- **TASK INPUTS**
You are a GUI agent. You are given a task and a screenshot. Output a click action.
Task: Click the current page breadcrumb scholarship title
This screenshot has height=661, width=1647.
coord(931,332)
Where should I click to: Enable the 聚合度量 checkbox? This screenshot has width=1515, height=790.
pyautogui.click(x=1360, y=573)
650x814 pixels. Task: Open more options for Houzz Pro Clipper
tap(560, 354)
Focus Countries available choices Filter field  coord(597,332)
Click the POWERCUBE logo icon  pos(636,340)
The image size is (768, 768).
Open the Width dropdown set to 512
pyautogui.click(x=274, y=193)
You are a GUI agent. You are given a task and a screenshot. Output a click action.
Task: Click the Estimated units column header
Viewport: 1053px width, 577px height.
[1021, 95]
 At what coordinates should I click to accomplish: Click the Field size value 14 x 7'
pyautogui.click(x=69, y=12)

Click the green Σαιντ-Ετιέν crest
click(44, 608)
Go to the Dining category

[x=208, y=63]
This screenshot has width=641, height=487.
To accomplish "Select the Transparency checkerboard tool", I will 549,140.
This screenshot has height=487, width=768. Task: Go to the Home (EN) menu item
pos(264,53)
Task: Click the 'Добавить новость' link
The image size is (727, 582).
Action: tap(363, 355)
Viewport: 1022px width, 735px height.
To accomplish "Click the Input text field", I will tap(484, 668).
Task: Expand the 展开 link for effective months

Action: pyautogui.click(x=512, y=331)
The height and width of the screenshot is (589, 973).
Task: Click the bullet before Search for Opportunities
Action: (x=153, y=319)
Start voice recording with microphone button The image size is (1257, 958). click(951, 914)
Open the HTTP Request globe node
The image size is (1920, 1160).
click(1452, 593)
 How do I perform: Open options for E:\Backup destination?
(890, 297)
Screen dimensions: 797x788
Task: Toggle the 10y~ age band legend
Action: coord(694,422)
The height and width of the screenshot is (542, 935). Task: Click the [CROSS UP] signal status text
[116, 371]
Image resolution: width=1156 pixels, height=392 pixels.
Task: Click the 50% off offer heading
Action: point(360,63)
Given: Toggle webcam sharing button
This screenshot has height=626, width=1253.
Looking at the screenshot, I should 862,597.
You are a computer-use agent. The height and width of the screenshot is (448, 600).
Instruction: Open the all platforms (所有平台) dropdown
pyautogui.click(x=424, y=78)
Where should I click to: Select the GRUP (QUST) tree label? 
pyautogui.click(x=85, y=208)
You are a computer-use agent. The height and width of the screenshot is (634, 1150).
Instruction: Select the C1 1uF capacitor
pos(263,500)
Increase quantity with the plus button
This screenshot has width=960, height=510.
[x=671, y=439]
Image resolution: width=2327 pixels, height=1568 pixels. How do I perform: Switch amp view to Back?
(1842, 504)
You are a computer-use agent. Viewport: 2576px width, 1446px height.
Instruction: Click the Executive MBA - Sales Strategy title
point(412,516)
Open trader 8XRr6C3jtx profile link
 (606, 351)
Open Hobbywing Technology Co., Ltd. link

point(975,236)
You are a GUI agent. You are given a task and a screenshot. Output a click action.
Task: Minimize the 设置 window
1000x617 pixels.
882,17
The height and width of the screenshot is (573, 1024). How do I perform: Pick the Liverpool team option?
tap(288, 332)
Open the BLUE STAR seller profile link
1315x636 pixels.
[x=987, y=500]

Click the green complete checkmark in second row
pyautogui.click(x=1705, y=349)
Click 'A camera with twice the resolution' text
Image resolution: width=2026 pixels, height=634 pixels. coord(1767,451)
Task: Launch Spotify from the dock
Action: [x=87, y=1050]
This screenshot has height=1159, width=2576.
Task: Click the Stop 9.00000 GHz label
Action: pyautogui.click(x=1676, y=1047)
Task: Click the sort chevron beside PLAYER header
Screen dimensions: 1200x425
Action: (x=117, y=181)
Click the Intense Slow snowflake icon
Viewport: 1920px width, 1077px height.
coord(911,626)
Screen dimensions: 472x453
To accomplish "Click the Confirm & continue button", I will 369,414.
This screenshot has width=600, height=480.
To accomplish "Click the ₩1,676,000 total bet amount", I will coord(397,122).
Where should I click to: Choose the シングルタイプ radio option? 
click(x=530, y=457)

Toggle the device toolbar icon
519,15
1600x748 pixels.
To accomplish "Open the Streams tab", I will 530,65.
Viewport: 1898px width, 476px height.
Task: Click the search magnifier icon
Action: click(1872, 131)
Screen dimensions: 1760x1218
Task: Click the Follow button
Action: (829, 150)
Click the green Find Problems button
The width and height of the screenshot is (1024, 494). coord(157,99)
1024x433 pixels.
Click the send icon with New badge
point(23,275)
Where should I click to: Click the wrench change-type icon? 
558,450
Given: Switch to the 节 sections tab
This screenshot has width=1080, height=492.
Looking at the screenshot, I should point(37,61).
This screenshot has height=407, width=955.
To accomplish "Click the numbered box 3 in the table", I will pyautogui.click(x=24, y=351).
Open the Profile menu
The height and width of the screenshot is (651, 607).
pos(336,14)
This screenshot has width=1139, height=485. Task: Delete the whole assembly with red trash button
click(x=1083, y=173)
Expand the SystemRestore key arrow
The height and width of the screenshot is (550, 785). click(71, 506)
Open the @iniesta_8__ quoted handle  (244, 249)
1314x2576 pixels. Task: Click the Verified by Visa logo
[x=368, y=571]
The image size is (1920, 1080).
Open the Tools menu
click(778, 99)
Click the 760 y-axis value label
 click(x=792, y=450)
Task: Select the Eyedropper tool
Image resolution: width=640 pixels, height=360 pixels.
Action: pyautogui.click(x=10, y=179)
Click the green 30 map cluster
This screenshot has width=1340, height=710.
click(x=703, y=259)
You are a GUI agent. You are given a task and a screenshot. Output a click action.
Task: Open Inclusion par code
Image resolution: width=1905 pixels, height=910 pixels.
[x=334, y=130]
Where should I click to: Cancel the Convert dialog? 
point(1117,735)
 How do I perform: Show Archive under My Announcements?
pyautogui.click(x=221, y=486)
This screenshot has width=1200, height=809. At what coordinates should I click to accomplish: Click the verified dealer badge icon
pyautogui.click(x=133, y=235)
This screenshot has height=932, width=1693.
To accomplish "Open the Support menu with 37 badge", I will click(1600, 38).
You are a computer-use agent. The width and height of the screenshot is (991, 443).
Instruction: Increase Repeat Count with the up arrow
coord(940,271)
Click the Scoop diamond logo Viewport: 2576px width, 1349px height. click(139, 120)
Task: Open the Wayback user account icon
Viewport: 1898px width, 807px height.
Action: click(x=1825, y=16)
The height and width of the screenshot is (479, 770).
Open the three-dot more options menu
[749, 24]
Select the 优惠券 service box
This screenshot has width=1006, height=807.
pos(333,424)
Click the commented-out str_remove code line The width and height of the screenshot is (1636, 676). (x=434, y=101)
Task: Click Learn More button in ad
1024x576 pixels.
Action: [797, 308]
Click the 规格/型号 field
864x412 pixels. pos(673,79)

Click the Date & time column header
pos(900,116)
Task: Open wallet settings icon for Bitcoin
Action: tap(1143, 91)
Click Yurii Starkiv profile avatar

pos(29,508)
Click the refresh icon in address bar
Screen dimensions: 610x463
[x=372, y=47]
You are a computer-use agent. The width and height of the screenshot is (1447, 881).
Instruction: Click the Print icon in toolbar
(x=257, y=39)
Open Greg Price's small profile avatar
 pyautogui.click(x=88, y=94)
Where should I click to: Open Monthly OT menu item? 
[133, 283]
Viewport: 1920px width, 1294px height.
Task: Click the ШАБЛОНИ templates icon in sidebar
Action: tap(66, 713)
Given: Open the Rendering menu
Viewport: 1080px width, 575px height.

- **INSTRUCTIONS TO FOLLOW**
Set down again, without change, the rows above between the line containing "Task: Select the Eyedropper tool" and the line containing "pyautogui.click(x=221, y=486)", both of those lines included.

- **OUTPUT OF THE EXERCISE**
Task: Select the Eyedropper tool
Image resolution: width=640 pixels, height=360 pixels.
Action: pyautogui.click(x=10, y=179)
Click the green 30 map cluster
This screenshot has width=1340, height=710.
click(x=703, y=259)
You are a GUI agent. You are given a task and a screenshot. Output a click action.
Task: Open Inclusion par code
Image resolution: width=1905 pixels, height=910 pixels.
[x=334, y=130]
Where should I click to: Cancel the Convert dialog? 
point(1117,735)
 How do I perform: Show Archive under My Announcements?
pyautogui.click(x=221, y=486)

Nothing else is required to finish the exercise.